**Exercise data**

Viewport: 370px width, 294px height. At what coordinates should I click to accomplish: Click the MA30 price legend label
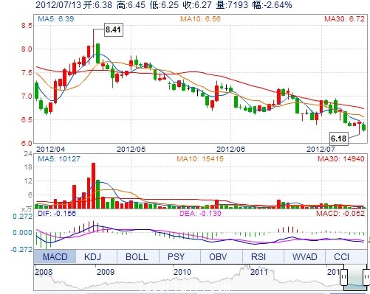(x=344, y=18)
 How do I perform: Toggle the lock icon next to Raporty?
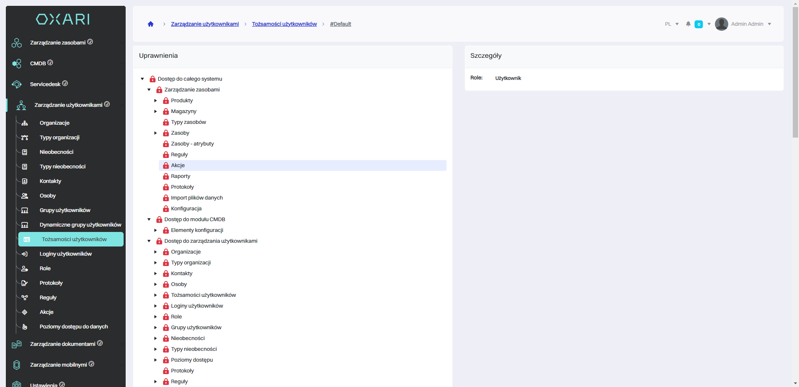(166, 176)
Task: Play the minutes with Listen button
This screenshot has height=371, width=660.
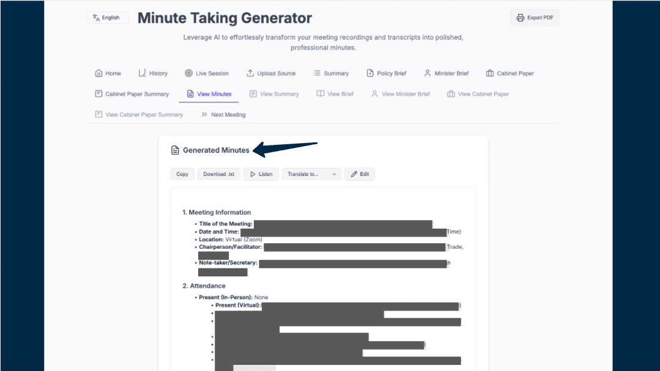Action: pos(261,174)
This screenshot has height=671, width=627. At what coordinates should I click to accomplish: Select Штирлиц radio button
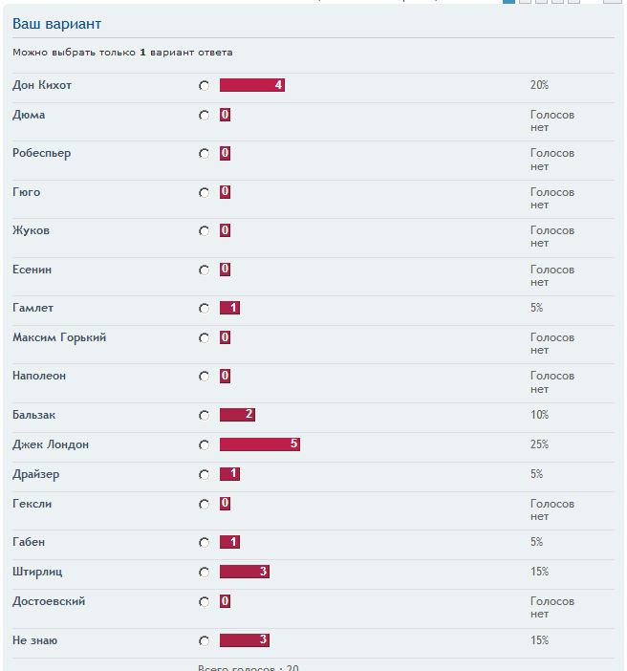click(x=205, y=573)
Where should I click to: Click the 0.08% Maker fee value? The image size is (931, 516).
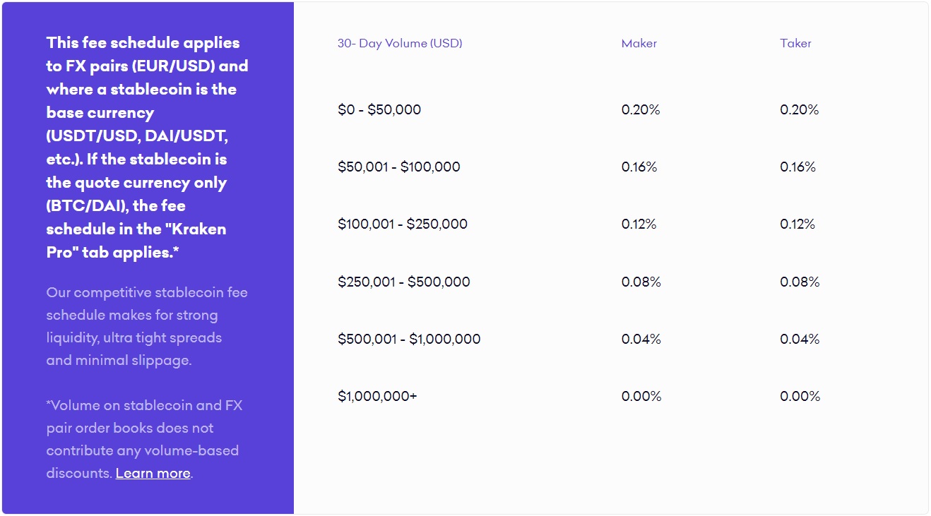tap(641, 282)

**Task instructions**
Restate word for word the lines beginning with the one that contains "Where should I" and ending with the last line of the listing; pictures stay out.

**Solution below**
Where should I click to: Click the 0.08% Maker fee value? The image size is (931, 516).
tap(641, 282)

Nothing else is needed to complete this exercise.